EXERCISE PROMPT |
Line by line, set down the records exactly as they appear below.

DATA PROVIDED |
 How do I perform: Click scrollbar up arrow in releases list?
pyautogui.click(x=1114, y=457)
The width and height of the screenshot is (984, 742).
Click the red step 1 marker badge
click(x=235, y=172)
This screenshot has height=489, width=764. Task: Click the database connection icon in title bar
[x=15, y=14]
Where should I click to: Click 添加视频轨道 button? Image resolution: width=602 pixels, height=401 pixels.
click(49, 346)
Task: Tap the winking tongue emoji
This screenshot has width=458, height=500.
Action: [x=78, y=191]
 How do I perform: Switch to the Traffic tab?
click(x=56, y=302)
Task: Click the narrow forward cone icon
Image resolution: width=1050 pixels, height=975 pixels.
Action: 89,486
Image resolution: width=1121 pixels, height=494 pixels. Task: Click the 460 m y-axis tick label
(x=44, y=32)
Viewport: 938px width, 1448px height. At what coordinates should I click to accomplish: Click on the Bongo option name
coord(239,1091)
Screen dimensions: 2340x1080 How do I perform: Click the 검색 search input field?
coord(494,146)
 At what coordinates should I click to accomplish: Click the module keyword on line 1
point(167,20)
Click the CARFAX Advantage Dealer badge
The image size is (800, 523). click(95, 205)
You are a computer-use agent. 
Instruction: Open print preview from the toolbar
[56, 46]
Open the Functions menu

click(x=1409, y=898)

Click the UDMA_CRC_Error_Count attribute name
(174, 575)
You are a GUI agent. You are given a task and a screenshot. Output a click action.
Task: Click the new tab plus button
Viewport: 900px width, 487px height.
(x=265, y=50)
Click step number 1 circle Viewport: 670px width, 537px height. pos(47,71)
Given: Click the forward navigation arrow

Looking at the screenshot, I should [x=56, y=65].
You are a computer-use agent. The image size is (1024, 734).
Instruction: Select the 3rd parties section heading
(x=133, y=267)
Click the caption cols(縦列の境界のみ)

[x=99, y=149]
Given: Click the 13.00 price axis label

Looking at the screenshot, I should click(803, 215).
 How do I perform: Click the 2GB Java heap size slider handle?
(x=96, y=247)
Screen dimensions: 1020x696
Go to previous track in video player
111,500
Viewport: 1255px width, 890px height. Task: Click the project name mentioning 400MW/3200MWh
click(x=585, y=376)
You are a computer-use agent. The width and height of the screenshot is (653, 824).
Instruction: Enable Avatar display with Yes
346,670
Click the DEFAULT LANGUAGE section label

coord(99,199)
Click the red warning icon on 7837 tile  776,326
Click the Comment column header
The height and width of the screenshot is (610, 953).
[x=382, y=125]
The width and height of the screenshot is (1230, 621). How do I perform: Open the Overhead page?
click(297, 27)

TASK RESULT |
 How do I perform: Click scrollbar up arrow in releases list?
pyautogui.click(x=1114, y=457)
The width and height of the screenshot is (984, 742).
Click the red step 1 marker badge
click(x=235, y=172)
This screenshot has height=489, width=764. Task: Click the database connection icon in title bar
[x=15, y=14]
Where should I click to: Click 添加视频轨道 button? Image resolution: width=602 pixels, height=401 pixels.
click(49, 346)
Task: Tap the winking tongue emoji
This screenshot has width=458, height=500.
Action: [x=78, y=191]
 How do I perform: Switch to the Traffic tab?
click(x=56, y=302)
Task: Click the narrow forward cone icon
Image resolution: width=1050 pixels, height=975 pixels.
Action: 89,486
Image resolution: width=1121 pixels, height=494 pixels. Task: Click the 460 m y-axis tick label
(x=44, y=32)
Viewport: 938px width, 1448px height. At what coordinates should I click to accomplish: Click on the Bongo option name
coord(239,1091)
Screen dimensions: 2340x1080 How do I perform: Click the 검색 search input field?
coord(494,146)
 At what coordinates should I click to accomplish: Click the module keyword on line 1
point(167,20)
Click the CARFAX Advantage Dealer badge
The image size is (800, 523). click(95, 205)
You are a computer-use agent. 
Instruction: Open print preview from the toolbar
[56, 46]
Open the Functions menu

click(x=1409, y=898)

Click the UDMA_CRC_Error_Count attribute name
(174, 575)
You are a GUI agent. You are given a task and a screenshot. Output a click action.
Task: Click the new tab plus button
Viewport: 900px width, 487px height.
(x=265, y=50)
Click step number 1 circle Viewport: 670px width, 537px height. pos(47,71)
Given: Click the forward navigation arrow

Looking at the screenshot, I should [x=56, y=65].
You are a computer-use agent. The image size is (1024, 734).
Instruction: Select the 3rd parties section heading
(x=133, y=267)
Click the caption cols(縦列の境界のみ)

[x=99, y=149]
Given: Click the 13.00 price axis label

Looking at the screenshot, I should click(803, 215).
 How do I perform: Click the 2GB Java heap size slider handle?
(x=96, y=247)
Screen dimensions: 1020x696
Go to previous track in video player
111,500
Viewport: 1255px width, 890px height. Task: Click the project name mentioning 400MW/3200MWh
click(x=585, y=376)
You are a computer-use agent. The width and height of the screenshot is (653, 824).
Instruction: Enable Avatar display with Yes
346,670
Click the DEFAULT LANGUAGE section label

coord(99,199)
Click the red warning icon on 7837 tile  776,326
Click the Comment column header
The height and width of the screenshot is (610, 953).
[x=382, y=125]
The width and height of the screenshot is (1230, 621). How do I perform: Open the Overhead page?
click(297, 27)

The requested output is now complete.